Later in August, Evan Stanleigh, a partner at hedge fund Cadian Capital, will join Tiger. Then, in September, the firm will bring in four more new analysts, making its investment team larger than ever before, said the people familiar with the matter.
Coleman, who was trained by Julian Robertson at Tiger Management, launched Tiger Global in 2001 amid the bursting of the dotcom bubble, has made many billions invested in the firm’s funds, with much of the money invested in private equity funds that have long-term lockups.
But despite the recent scrutiny, Tiger has no interest in converting its hedge fund into a family office, said two sources, a move some struggling funds make near their nadir.
Annualised net returns of its flagship fund since launch have dipped from 20 per cent as of last September to below 15 per cent as of June 30, according to documents. The funds also started to recover during June and July.

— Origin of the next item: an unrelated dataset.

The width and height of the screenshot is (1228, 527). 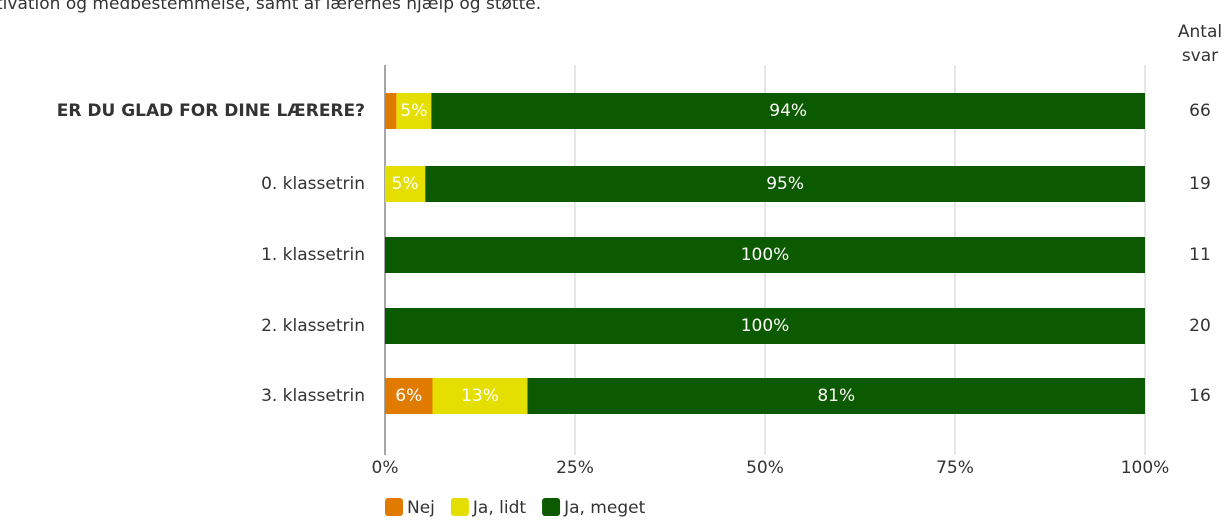 I want to click on count: 19, so click(x=1200, y=184).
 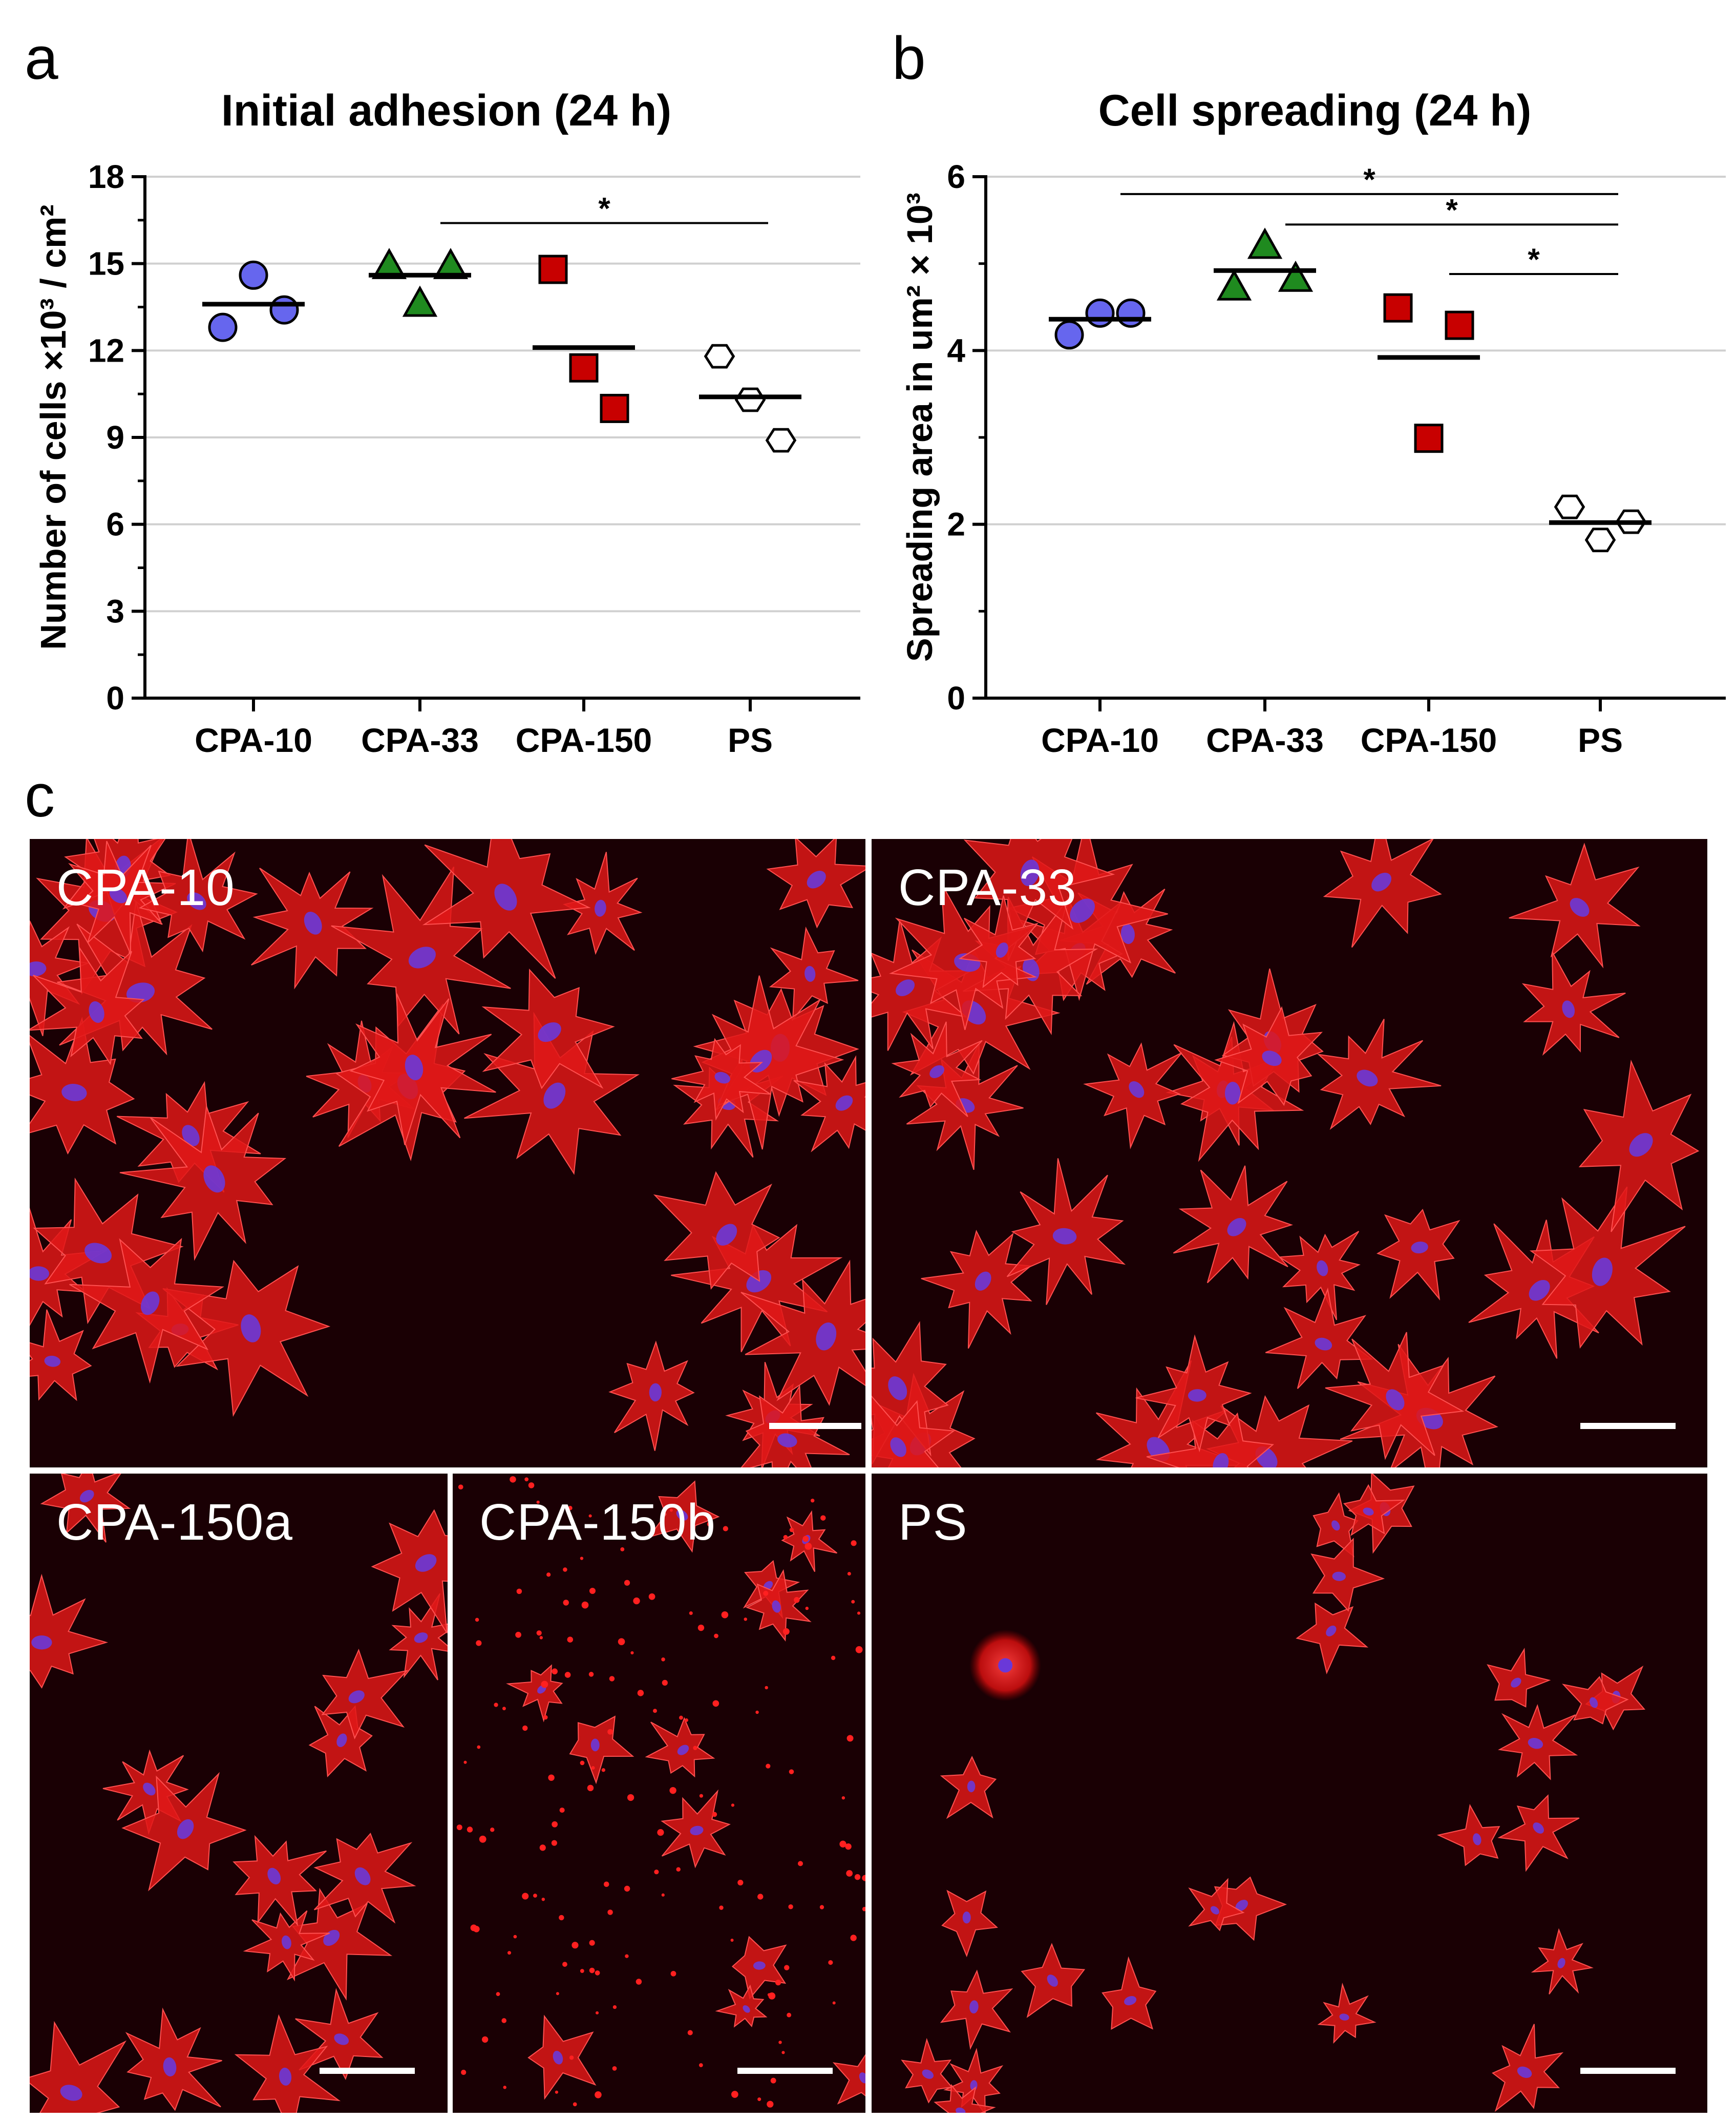 What do you see at coordinates (448, 1153) in the screenshot?
I see `micrograph-cpa-10-image` at bounding box center [448, 1153].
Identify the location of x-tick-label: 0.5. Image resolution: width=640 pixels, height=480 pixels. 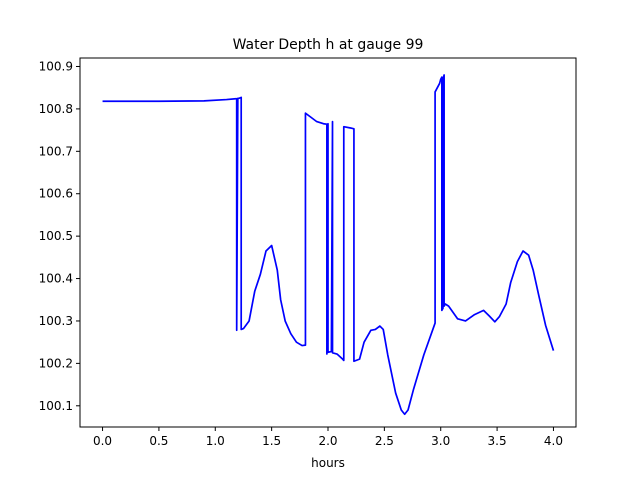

This summer, under different circumstances, Tiger hosted another sports celebrity, the 23-time gold medal winning swimmer Michael Phelps, who offered inspiration as financial markets melted down. He described how to use defeat as a motivator.
“One of the messages we have consistently heard from Michael and other high performers over the years is that the path to long-term success is rarely linear,” Tiger recounted to its investors.
“Setbacks and losses are part of the deal,” it said. “There’s no shortage of motivation to win again for our investors, and we are confident that we will.”